Obat suntik. Beberapa tahun terakhir telah terlihat perkembangan gel dekstranomer untuk inkontinensia yang disuntikkan langsung ke dinding saluran anus. Gel mengental dinding saluran anus. Pemberian obat ini dilakukan di kantor dokter dalam beberapa menit, dan biasanya pasien dapat melanjutkan aktivitas normal sekitar seminggu setelah menerima suntikan.
Biofeedback. Perawatan lain untuk orang yang mengalami disfungsi usus adalah biofeedback. Biofeedback adalah cara mendidik kembali pikiran dan tubuh untuk bekerja sama. Ini telah menunjukkan beberapa efektivitas dalam mengobati gangguan usus tertentu pada beberapa pasien dan biasanya digunakan setelah terapi lain terbukti tidak efektif. Biofeedback adalah terapi rawat jalan yang biasanya dilakukan selama beberapa minggu. Dalam sesi biofeedback, pasien belajar bagaimana berhubungan dengan otot dasar panggul mereka dan untuk mendapatkan kendali yang lebih baik atas mereka.
Pelatihan ulang usus. Bagi sebagian orang, mungkin membantu untuk berfokus pada kebiasaan buang air besar yang sehat. Dalam pelatihan ulang usus, pasien fokus pada gerakan usus mereka untuk jangka waktu tertentu setiap hari, untuk memfasilitasi rutinitas yang teratur. Hal ini sering kali ditambah dengan perubahan pola makan, seperti minum lebih banyak air atau makan lebih banyak serat.
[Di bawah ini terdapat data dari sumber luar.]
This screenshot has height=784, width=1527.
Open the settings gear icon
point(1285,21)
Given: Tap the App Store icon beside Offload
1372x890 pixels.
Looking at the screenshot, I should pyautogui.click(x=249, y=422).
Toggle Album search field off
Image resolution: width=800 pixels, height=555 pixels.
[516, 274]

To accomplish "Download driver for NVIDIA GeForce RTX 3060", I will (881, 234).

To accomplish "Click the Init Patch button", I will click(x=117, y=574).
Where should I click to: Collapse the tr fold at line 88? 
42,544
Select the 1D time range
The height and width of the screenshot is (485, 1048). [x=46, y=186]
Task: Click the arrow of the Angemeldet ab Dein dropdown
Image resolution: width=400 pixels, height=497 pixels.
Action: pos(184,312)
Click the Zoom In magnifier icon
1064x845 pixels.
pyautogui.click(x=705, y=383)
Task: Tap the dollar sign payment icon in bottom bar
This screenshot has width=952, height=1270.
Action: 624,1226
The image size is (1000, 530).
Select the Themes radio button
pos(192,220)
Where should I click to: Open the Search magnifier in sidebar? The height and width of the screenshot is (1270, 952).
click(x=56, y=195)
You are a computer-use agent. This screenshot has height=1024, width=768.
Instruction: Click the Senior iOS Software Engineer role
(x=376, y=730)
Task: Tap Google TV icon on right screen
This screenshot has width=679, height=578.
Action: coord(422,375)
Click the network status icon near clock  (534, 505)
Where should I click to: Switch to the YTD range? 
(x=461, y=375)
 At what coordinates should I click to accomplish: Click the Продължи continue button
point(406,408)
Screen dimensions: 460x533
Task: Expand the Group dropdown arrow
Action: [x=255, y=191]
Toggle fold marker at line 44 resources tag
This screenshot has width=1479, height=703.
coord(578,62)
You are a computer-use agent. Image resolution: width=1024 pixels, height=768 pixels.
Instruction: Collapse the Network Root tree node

Operasi. Jika masalah ditentukan sebagai masalah fisik (seperti saraf dan jaringan yang rusak akibat peradangan atau persalinan), pembedahan untuk memperbaiki otot dapat digunakan. Dalam jenis operasi yang disebut sfingteroplasti, otot yang rusak di sfingter anus diangkat, dan otot yang tersisa dikencangkan. Operasi perbaikan sfingter dilakukan dengan mengambil otot dari bagian tubuh lain (seperti paha) dan menggunakannya. untuk mengganti otot yang rusak di sfingter. Dalam kasus lain, penggantian sfingter mungkin dilakukan. Dalam operasi ini, tabung karet dimasukkan ke dalam lubang anus. Pasien menggunakan pompa untuk membukanya untuk buang air besar, lalu menutupnya lagi setelah buang air besar. Operasi paling radikal yang digunakan untuk menangani inkontinensia tinja adalah kolostomi, yaitu saat usus besar dibawa melalui dinding perut (membuat stoma) dan feses dikumpulkan di alat luar yang dikenakan di samping tubuh. Kolostomi biasanya hanya dilakukan jika semua terapi lain gagal.